### WHAT IS ASKED
Locate every line in the entries below that contains the string "grid" and copy each one out. The match is case-sensitive.

### DATA ROWS
○ ○ ○ ○ ○ ○ ○

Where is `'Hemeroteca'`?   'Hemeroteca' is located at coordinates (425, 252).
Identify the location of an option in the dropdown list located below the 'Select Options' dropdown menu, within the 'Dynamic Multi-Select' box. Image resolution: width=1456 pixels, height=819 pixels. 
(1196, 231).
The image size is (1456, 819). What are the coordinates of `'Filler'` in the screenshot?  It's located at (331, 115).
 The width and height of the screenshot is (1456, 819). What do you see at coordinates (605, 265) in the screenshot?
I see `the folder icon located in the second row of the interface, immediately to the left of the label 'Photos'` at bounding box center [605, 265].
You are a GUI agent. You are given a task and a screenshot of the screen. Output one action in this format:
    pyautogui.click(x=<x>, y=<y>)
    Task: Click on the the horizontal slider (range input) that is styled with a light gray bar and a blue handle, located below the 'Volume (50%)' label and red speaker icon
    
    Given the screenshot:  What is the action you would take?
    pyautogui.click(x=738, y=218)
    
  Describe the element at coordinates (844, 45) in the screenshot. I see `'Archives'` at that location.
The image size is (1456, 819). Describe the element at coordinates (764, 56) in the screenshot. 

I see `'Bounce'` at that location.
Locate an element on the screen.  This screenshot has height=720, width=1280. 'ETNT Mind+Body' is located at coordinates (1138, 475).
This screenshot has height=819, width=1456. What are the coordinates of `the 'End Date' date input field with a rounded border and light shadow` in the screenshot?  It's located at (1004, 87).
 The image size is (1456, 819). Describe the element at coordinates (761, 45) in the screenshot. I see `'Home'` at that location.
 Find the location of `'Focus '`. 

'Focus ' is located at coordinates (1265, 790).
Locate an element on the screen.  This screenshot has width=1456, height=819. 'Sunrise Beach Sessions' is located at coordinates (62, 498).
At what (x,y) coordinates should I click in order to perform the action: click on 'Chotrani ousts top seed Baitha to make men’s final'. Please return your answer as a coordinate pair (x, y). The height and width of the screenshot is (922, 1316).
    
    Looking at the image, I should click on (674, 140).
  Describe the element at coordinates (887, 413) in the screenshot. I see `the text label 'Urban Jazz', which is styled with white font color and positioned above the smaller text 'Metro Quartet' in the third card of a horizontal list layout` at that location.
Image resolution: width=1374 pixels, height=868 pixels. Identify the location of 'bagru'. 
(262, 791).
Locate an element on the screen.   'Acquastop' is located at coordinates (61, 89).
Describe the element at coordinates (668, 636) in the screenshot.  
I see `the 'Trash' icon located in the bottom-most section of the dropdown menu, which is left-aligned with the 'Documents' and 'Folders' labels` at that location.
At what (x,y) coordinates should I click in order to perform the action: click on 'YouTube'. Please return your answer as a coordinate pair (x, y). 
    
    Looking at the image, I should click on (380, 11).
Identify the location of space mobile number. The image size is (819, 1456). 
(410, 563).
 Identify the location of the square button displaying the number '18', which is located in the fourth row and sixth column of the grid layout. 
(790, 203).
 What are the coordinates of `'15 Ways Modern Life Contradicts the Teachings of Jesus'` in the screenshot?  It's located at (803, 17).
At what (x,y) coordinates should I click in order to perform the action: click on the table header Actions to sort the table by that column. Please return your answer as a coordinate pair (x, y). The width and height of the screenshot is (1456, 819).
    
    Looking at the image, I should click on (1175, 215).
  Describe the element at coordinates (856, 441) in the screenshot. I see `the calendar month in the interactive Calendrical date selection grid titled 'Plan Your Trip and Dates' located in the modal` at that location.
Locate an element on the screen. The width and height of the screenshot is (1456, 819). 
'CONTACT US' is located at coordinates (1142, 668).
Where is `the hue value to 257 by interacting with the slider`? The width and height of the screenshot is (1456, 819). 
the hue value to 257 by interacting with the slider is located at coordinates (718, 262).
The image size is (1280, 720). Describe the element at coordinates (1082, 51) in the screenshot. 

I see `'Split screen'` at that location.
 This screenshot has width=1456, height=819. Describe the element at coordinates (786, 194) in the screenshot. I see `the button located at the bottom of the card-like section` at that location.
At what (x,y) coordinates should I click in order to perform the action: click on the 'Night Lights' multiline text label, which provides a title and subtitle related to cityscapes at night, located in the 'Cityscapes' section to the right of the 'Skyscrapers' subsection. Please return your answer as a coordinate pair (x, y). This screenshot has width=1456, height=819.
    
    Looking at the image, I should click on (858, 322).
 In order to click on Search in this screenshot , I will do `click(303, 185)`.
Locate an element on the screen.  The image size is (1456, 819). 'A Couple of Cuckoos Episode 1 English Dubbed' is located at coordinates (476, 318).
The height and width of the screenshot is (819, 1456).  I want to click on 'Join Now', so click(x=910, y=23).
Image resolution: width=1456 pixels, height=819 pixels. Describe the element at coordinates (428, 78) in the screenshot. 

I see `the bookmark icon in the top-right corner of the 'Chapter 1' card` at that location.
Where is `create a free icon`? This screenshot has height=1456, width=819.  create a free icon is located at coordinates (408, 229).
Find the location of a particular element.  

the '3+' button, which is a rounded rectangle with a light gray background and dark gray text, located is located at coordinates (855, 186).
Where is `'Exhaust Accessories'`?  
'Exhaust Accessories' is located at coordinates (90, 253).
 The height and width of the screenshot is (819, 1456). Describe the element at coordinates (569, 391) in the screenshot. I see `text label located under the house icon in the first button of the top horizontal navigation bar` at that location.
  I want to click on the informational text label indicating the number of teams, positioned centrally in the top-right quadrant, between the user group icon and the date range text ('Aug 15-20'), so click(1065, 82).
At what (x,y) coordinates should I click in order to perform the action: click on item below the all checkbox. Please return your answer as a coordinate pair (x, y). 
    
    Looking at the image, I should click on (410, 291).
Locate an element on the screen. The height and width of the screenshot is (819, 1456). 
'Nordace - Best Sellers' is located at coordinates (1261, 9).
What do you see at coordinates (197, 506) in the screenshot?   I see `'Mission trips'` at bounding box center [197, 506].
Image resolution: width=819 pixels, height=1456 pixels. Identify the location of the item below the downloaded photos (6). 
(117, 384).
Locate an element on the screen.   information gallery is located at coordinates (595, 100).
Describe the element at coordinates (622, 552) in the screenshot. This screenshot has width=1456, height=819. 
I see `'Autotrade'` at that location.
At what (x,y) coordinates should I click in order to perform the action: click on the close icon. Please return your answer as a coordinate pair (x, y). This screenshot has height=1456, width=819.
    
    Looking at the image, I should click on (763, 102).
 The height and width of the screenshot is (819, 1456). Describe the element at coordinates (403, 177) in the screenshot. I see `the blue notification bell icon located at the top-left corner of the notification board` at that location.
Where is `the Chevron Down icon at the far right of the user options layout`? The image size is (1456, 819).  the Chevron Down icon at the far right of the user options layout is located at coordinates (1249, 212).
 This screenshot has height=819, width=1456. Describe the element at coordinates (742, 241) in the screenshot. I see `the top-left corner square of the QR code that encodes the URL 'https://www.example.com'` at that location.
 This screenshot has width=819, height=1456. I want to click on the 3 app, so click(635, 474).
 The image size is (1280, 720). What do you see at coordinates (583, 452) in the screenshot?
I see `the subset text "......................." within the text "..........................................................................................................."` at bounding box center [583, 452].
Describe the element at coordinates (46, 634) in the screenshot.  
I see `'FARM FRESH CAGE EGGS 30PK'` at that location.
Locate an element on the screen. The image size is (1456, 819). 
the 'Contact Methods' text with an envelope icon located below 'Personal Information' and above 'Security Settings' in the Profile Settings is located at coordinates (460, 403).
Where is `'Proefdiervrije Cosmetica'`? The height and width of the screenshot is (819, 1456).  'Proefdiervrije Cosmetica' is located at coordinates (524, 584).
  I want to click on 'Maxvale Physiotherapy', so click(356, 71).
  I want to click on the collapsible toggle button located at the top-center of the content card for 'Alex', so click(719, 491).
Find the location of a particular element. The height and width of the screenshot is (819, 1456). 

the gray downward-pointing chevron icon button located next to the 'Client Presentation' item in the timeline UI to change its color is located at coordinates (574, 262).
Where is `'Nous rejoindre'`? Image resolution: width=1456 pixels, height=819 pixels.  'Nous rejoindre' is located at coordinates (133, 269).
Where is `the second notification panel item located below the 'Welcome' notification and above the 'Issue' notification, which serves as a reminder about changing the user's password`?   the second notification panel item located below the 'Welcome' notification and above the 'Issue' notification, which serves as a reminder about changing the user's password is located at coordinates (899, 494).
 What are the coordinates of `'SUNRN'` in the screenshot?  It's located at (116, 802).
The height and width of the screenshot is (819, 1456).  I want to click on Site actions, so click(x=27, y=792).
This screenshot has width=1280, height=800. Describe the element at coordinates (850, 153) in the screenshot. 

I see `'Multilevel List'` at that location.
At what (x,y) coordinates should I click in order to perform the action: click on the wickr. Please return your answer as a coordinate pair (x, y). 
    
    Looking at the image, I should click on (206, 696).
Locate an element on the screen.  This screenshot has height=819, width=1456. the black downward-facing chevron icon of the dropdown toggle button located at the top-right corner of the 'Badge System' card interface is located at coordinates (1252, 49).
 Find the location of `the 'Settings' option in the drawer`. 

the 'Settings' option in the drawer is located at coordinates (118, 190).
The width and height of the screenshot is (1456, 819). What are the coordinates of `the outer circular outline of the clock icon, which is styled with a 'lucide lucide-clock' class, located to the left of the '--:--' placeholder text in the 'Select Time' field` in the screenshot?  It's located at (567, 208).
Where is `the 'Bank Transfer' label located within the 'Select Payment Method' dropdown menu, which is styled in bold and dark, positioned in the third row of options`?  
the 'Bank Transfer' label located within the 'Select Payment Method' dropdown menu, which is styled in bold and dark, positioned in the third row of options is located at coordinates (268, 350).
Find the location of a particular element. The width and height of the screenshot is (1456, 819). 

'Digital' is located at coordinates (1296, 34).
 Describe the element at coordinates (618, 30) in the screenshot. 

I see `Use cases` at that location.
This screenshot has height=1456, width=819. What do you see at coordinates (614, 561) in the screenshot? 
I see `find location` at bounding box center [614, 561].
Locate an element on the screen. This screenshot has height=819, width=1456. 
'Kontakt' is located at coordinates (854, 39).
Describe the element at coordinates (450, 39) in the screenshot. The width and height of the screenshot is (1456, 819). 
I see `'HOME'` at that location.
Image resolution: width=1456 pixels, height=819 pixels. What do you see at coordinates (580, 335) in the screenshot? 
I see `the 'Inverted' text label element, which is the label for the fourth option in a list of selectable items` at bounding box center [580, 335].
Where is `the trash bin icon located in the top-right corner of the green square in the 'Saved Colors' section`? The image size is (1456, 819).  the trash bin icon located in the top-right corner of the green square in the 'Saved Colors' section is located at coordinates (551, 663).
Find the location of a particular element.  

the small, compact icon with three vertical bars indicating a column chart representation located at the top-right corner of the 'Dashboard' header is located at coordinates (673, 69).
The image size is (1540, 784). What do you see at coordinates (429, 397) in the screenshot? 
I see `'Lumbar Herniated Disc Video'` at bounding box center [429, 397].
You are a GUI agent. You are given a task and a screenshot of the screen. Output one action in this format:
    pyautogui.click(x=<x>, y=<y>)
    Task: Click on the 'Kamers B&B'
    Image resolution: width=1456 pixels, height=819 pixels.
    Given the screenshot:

○ ○ ○ ○ ○ ○ ○

### TASK SOLUTION
 Identify the location of the square button displaying the number '18', which is located in the fourth row and sixth column of the grid layout. 
  Describe the element at coordinates (856, 441) in the screenshot. I see `the calendar month in the interactive Calendrical date selection grid titled 'Plan Your Trip and Dates' located in the modal` at that location.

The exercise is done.